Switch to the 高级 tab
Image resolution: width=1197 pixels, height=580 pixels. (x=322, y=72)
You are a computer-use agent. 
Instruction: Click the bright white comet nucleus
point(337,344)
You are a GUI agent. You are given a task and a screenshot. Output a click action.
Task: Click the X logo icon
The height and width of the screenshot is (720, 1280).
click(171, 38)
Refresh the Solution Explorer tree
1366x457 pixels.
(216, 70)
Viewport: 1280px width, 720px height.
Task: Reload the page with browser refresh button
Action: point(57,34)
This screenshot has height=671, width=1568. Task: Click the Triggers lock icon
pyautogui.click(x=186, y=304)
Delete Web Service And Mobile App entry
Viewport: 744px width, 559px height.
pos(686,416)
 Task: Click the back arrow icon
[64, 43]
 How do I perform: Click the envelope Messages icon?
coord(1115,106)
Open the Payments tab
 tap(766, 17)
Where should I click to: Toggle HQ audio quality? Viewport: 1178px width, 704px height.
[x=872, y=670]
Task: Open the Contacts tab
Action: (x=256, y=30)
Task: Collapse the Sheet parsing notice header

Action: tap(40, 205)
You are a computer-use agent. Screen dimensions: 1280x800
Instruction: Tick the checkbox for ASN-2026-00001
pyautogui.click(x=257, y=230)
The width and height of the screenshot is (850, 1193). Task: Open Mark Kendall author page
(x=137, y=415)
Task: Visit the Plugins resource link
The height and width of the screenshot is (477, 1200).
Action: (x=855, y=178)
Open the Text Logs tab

_Task instructions_
From the line that holds "You are a computer-use agent. Screen" to the last line of the records above, print each line exactly. Add nothing else.

_Expected output_
You are a computer-use agent. Screen dimensions: 1280x800
Instruction: Tick the checkbox for ASN-2026-00001
pyautogui.click(x=257, y=230)
The width and height of the screenshot is (850, 1193). Task: Open Mark Kendall author page
(x=137, y=415)
Task: Visit the Plugins resource link
The height and width of the screenshot is (477, 1200).
Action: (x=855, y=178)
Open the Text Logs tab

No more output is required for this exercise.